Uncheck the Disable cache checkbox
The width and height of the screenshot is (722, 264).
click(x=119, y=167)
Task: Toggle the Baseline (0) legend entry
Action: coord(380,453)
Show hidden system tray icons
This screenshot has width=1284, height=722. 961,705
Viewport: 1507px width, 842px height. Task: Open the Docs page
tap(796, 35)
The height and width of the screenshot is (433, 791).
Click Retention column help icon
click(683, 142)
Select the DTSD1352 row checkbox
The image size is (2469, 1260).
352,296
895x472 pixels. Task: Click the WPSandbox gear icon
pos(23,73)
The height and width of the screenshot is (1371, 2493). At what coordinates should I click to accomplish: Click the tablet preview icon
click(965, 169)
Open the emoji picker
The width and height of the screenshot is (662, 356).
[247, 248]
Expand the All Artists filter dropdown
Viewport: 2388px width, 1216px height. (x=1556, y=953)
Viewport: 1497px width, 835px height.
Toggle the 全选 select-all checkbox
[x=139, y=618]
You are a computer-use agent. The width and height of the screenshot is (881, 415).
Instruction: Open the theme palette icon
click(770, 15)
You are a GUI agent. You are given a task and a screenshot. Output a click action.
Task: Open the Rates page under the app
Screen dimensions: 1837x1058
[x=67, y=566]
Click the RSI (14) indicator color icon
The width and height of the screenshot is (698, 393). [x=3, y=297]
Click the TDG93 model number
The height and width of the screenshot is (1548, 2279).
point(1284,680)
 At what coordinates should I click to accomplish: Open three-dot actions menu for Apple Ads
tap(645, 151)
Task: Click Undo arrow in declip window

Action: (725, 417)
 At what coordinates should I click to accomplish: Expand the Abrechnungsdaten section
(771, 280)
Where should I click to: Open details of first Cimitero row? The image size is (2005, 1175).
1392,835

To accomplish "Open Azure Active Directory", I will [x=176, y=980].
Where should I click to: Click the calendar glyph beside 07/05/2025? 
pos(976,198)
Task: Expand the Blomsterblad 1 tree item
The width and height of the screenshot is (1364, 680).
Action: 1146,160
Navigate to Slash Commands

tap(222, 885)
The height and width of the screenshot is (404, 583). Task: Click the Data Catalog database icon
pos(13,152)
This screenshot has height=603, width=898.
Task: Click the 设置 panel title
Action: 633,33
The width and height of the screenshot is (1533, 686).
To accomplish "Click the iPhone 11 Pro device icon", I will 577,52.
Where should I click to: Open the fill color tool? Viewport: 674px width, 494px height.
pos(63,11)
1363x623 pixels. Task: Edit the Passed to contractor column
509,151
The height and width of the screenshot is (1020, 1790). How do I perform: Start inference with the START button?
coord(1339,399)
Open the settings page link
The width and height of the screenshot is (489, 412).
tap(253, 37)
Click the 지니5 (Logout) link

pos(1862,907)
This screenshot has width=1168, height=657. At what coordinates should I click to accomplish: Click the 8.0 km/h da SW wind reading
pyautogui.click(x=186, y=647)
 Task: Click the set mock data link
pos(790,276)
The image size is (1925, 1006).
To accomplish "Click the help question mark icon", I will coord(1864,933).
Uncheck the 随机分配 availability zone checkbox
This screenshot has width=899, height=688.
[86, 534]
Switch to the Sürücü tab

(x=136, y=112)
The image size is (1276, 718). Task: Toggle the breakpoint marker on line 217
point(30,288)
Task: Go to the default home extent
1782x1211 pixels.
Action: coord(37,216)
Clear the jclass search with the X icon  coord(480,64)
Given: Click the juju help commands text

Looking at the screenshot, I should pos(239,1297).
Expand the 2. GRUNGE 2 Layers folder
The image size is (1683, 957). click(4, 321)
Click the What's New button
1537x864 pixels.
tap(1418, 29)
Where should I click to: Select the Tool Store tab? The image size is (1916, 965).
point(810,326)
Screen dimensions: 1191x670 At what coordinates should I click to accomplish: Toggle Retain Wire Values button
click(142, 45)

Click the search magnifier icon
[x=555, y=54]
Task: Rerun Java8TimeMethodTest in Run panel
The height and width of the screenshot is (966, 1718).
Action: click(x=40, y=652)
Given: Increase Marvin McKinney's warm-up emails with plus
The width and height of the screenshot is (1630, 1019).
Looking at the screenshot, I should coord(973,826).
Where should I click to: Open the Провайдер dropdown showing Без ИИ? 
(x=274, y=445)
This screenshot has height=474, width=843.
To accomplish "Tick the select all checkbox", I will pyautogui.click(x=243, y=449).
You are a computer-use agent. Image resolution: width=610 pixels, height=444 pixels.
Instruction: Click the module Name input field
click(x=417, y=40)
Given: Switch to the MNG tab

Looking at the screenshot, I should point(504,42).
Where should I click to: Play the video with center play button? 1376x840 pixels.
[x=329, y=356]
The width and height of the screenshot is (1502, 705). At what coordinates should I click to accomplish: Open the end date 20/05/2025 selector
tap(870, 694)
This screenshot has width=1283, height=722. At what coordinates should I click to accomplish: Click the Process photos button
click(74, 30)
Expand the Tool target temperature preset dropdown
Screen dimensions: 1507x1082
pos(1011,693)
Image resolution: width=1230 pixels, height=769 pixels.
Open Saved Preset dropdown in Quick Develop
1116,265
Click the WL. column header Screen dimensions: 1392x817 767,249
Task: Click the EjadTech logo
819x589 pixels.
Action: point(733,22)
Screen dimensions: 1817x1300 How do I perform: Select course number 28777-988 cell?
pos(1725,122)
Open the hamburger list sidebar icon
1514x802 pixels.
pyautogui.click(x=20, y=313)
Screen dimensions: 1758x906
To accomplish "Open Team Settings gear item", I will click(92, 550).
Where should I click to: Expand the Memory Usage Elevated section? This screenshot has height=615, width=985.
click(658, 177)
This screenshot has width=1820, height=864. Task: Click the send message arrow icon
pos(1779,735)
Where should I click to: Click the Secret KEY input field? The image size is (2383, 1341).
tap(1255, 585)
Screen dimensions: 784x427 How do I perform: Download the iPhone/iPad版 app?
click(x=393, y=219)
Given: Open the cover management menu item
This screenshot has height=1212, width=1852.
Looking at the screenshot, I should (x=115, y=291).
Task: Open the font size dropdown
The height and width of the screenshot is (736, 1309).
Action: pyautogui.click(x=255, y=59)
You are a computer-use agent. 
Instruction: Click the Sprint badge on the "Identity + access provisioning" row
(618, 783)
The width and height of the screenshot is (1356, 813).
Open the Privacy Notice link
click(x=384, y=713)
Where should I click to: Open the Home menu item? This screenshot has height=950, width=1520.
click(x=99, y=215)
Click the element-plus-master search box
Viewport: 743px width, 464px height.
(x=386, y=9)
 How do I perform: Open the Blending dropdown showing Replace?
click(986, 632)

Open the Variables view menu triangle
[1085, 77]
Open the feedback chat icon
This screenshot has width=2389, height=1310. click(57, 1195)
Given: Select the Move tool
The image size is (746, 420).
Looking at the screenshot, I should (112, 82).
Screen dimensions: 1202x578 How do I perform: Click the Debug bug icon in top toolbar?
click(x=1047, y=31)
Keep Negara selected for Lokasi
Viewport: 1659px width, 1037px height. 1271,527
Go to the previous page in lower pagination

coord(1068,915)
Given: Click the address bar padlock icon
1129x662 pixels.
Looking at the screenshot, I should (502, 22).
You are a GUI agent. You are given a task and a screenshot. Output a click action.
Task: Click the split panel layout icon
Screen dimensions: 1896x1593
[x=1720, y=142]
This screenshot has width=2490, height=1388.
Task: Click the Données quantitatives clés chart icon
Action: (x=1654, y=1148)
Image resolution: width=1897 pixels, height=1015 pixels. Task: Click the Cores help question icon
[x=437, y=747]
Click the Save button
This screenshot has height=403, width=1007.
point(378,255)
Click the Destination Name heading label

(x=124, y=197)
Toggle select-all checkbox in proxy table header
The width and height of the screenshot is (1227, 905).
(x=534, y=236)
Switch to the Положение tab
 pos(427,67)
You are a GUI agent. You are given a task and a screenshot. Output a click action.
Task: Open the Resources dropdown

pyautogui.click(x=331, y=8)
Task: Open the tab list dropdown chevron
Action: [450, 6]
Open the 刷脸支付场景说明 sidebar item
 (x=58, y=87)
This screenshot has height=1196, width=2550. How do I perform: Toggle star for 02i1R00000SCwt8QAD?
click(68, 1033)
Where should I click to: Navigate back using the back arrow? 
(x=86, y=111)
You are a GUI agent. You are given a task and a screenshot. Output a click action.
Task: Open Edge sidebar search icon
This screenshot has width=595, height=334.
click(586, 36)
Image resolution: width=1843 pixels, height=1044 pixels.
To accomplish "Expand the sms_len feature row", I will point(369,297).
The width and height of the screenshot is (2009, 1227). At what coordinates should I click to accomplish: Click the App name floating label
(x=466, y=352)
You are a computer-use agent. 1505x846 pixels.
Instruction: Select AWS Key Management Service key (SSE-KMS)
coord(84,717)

##########

### What the exercise asks
In the entries above, copy each line that contains the string "computer".

### Written solution
You are a computer-use agent. The width and height of the screenshot is (881, 415).
You are a computer-use agent. Image resolution: width=610 pixels, height=444 pixels.
You are a computer-use agent. 
You are a computer-use agent. 1505x846 pixels.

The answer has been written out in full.